The Threat from the Sea. The Kingdom of Naples between Piracy, Warfare and Statehood in a Tractatus by Giovan Francesco De Ponte
DOI:
https://doi.org/10.13130/2464-8914/14881Keywords:
Piracy; Privateering; Kingdom of Naples; Adriatic Sea; Freedom of the seas.Abstract
The paper focuses on the topic of the impact of piracy on the institutional framework in the Kingdom of Naples during the Modern Age (XVIth ̶ XVIIth centuries). Many historians agree that the continuous Ottoman̶-Barbaresque raids on the coast of Southern Italy played a key role in the conditions of fragility and weakness of the South and its progressive marginalization from the economic and productive networks of early modern Europe. Consequently, the paper first analyzes the reason for military weakness of the Kingdom of Naples, and then it examines the effect of defensive vulnerability on the political-constitutional field through a Juridical culture’s paradigmatic text: the Tractatus de potestate Proregis et Collaterali Consilii et regimine Regni by Giovan Francesco De Ponte.

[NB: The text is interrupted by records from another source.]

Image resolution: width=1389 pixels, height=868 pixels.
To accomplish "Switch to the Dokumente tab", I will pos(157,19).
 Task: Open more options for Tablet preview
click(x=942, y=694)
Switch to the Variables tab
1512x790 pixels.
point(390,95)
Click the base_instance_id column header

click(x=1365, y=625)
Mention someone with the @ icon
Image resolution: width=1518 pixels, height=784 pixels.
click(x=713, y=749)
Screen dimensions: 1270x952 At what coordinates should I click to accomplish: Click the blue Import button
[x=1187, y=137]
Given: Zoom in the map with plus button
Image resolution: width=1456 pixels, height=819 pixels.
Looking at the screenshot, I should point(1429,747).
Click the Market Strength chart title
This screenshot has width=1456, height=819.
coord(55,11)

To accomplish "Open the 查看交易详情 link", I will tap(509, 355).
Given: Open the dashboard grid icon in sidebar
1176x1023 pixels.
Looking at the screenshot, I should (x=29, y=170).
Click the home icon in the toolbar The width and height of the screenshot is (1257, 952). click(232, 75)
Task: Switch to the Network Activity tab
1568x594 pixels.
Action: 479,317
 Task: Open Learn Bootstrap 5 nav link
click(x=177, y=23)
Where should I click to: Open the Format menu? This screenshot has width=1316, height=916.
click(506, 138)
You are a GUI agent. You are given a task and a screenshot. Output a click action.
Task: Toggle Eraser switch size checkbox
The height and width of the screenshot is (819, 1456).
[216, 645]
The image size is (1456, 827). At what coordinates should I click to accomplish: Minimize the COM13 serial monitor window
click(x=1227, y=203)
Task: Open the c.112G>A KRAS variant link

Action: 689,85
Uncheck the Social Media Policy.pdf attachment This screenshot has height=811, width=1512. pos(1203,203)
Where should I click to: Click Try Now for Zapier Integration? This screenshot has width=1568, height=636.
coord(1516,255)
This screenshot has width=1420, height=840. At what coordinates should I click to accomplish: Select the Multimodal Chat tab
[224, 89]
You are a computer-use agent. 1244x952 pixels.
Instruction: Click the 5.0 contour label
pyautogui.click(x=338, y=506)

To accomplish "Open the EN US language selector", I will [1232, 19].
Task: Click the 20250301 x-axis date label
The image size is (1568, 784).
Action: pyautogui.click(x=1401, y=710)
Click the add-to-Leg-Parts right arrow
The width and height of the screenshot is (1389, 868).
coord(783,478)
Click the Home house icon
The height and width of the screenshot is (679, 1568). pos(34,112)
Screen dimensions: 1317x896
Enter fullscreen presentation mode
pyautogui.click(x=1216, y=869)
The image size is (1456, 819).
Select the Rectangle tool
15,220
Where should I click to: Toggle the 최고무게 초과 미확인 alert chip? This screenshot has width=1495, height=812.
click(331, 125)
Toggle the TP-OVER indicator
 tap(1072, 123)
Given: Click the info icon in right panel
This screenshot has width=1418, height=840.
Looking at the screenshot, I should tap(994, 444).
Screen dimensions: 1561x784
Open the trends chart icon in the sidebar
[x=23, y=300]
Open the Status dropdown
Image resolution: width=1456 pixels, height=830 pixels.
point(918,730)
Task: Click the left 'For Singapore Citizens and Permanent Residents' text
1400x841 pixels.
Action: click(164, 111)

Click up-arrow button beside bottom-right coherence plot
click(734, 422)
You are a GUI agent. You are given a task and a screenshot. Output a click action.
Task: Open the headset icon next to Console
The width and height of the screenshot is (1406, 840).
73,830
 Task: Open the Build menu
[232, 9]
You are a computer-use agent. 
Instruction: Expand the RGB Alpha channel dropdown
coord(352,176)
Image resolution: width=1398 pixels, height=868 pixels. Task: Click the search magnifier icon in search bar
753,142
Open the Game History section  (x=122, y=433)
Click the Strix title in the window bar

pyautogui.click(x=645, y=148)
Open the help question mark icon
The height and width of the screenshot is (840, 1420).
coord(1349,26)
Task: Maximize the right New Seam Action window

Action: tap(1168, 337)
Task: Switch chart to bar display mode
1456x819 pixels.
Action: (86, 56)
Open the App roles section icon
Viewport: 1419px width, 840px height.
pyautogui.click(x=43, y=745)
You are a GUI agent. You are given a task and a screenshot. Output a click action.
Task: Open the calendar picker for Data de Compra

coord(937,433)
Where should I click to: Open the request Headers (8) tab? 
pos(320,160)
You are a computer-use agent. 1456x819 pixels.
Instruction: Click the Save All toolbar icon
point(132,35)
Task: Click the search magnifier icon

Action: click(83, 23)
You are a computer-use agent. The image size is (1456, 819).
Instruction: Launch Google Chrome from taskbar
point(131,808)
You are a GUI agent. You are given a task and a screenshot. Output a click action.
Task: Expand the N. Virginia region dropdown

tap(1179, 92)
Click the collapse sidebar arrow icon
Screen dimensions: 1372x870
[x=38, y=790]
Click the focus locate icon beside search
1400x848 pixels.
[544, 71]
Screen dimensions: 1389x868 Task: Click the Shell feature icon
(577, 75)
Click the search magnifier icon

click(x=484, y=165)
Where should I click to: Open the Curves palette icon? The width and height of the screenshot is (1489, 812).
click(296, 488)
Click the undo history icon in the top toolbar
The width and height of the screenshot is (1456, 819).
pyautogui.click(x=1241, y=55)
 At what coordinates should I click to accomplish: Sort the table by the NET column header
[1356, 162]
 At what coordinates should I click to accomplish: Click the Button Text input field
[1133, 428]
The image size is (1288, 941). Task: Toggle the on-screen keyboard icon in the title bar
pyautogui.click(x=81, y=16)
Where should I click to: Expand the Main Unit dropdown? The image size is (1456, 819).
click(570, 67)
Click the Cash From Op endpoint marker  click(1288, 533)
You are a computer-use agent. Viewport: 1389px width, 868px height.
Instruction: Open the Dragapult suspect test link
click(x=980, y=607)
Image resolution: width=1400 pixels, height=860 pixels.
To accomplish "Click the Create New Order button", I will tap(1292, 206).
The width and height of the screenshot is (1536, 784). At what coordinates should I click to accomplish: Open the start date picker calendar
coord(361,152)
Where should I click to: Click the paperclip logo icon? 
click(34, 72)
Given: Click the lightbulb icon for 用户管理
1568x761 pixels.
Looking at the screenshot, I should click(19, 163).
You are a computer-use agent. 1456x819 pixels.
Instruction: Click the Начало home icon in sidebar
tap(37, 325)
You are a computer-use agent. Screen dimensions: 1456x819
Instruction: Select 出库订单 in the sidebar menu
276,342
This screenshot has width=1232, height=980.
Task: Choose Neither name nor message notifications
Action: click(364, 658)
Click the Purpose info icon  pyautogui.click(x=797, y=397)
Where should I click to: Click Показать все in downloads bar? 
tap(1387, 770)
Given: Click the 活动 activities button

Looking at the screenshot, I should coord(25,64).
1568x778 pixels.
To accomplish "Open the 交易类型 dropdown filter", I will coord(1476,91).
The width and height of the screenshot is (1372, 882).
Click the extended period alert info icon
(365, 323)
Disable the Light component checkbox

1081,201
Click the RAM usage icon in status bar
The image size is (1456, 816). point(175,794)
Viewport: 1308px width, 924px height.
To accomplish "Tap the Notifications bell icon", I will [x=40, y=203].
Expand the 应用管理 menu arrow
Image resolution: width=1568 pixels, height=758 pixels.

In hindsight, the evaluation of the strategies of the government during the Spanish viceroyalty shows how the strong alliance between the Spanish Monarchy and the lawyers-administrators (the noble of robes) was a formidable legitimizing machine for the monarchy, but it also leads to the nobility progressively moving away from its traditional role of government and military defense. The final result of this compromise was to deprive the Kingdom of the only means that they had that could effectively counter attack the maritime dominance of the Ottoman-Barabresque pirates and feed a growing sense of insecurity which deeply scarred the fragile political balances of the southern Monarchy.